Begin

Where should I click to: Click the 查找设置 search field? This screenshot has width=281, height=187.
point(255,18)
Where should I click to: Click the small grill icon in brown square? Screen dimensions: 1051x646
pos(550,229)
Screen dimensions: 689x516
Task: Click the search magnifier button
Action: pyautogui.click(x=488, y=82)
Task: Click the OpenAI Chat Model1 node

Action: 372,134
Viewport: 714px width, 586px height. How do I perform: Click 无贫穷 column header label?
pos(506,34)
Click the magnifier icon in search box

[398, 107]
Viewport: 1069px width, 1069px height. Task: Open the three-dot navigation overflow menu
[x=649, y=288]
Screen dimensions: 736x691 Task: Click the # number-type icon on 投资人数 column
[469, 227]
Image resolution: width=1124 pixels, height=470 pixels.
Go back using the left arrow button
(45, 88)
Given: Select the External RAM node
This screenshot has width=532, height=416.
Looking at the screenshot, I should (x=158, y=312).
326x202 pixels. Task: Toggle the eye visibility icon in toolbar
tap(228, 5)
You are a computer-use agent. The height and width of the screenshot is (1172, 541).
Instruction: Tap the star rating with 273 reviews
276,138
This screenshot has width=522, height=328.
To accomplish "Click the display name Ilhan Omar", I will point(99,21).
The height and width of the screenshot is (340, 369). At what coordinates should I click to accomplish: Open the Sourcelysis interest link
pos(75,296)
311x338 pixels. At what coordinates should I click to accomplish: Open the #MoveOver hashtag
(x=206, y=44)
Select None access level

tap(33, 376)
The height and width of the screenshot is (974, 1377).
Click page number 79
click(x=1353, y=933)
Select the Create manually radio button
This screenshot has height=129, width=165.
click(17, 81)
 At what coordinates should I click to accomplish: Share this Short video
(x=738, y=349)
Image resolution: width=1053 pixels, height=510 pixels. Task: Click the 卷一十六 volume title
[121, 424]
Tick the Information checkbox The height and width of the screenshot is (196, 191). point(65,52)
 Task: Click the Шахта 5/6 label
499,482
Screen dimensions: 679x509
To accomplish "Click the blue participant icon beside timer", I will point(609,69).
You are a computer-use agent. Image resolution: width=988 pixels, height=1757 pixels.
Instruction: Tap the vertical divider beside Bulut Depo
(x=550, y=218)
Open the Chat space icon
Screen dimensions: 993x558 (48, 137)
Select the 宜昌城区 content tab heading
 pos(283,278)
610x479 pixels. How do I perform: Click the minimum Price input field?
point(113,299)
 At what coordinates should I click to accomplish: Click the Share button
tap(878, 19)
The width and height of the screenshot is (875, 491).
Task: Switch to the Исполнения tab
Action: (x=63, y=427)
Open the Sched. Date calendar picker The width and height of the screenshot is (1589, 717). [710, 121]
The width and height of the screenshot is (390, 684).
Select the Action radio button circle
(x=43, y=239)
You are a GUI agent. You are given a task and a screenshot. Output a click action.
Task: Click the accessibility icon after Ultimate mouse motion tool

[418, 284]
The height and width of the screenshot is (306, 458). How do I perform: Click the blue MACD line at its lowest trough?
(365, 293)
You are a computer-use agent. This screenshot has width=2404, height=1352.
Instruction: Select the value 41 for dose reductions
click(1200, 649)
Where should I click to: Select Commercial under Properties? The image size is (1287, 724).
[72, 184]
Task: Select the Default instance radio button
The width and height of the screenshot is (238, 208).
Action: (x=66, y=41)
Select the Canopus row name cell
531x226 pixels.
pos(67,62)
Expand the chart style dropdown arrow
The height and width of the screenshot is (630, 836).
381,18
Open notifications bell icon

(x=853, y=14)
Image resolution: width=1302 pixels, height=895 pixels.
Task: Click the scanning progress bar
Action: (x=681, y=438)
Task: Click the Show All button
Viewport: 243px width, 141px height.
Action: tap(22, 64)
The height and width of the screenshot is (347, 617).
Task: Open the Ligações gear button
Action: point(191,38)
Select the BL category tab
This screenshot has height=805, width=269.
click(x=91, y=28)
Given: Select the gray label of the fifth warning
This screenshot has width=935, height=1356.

End

● What you will do: Count the lines in the records above that contain the string "Chat", with uppercase and lowercase treated as different, and give only that number.

● Written answer: 2